From Autons and Emojibots to Quarks and Vocs, the robots of Doctor Who go by many names and come in many sizes. Almost all of them, however, pose a threat to mankind…
Gadget from The Waters of Mars (2009).
The original version of K9 was introduced in The Invisible Enemy (1977).
An IMC robot attacks the Doctor (Jon Pertwee) in Colony in Space (1971).
One of the cleaning robots that patrol the streets of Paradise Towers (1987).

“I hate funny robots,” says the Doctor in The Waters of Mars (2009) when confronted with Gadget, the resident servo robot at Bowie Base One. Adapted from worker drones, Gadget was designed for exploratory functions and is operated using auto-glove response controls. The robot has a spherical head attached to a shoulder bar fitted with jointed arms, lending it a humanoid aspect, albeit one mounted on caterpillar tracks rather than legs. It’s also programmed with a quirky vocal response – “Gadget-gadget” – which its designer, junior technician Roman Groom, finds amusing.

Later, the Doctor qualifies his antipathy by explaining to Roman that it’s not robots per se that he hates, but humans who dress them up and give them funny voices, effectively diminishing them. Responding to the Doctor’s criticism, Roman recalls a friend who made her domestic robot look like a dog. “Ah, well,” says the Doctor. “Dogs – that’s different.”

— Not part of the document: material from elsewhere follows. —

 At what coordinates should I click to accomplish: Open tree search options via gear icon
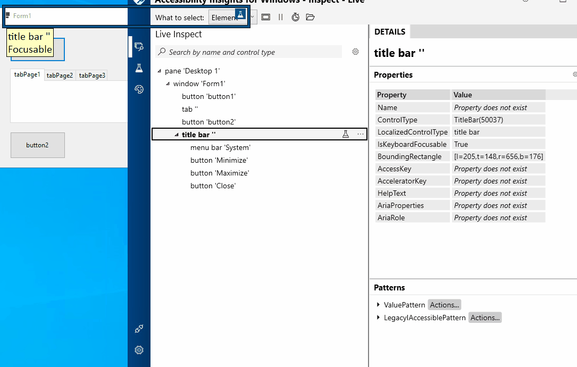[355, 51]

Funny robots were all the rage between 1977 and 1981 when the Doctor was accompanied on screen by his own robot dog, the much-loved K9. In the wake of Star Wars (1977), almost every science-fiction television series showcased its own funny robot: Mo in Space Sentinels (UK broadcast 1978-79), 7-Zark-7 in Battle of the Planets (1979-85), Muffit in Battlestar Galactica (1980-81) and Twiki in Buck Rogers in the 25th Century (1980-81), among others. Unlike his contemporaries, though, K9 didn’t owe his existence to the popularity of Star Wars droids R2-D2 and C-3PO, having been conceived – and his introductory adventure both written and recorded – before Star Wars had even opened in US cinemas.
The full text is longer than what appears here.